• Problem description:
Wherever the listing has a line with the string "computer", copy that line out.

::::

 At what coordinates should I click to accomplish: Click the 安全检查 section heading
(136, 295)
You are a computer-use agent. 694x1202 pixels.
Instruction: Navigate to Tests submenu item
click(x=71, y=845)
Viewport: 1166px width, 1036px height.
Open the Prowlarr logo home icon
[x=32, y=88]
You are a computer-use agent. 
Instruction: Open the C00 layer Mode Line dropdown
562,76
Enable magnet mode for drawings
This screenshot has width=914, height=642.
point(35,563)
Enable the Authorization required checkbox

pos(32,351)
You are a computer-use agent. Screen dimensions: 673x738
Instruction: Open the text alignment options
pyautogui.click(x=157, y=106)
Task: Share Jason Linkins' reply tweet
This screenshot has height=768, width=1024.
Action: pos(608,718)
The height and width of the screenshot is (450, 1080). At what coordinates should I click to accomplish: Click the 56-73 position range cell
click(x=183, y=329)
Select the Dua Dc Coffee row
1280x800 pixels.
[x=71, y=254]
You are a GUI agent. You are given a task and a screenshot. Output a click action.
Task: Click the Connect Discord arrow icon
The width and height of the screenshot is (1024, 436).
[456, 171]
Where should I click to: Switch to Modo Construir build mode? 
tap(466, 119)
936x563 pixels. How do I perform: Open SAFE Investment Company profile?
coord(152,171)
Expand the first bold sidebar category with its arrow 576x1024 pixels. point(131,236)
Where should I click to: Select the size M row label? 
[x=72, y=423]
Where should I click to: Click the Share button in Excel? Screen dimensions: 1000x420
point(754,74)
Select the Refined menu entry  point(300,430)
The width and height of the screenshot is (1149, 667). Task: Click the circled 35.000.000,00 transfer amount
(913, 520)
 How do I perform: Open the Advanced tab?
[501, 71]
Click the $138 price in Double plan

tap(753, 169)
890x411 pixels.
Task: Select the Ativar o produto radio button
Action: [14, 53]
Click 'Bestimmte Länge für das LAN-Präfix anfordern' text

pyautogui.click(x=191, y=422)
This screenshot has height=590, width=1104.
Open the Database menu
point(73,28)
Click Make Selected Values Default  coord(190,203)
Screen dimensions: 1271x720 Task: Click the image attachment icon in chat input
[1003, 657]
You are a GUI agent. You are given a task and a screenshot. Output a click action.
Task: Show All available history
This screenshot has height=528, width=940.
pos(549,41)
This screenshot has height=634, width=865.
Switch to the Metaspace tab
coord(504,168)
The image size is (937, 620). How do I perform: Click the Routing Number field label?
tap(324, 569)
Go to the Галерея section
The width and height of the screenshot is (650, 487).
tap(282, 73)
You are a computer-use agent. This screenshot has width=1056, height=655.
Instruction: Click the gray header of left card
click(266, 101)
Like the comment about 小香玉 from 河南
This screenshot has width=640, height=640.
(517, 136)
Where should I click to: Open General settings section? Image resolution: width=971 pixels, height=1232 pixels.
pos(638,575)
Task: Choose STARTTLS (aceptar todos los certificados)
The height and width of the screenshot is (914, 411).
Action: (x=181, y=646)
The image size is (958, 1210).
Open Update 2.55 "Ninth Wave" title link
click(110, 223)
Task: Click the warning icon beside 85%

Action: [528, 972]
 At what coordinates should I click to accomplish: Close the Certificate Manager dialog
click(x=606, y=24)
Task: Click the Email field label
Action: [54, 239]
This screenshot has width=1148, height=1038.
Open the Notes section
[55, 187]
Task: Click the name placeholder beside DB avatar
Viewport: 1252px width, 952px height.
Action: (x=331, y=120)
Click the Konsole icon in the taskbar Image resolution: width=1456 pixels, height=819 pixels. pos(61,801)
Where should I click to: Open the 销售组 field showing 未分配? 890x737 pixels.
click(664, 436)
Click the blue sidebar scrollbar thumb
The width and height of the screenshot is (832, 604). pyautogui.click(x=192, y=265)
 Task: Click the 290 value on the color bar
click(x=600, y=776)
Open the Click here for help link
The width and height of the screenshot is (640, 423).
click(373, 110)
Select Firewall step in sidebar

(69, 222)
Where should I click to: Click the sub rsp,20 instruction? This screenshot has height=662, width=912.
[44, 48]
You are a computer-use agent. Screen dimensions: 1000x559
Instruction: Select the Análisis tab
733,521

::::

• Answer:
You are a computer-use agent. 694x1202 pixels.
You are a computer-use agent. 
You are a computer-use agent. Screen dimensions: 673x738
You are a computer-use agent. This screenshot has width=1056, height=655.
You are a computer-use agent. Screen dimensions: 1000x559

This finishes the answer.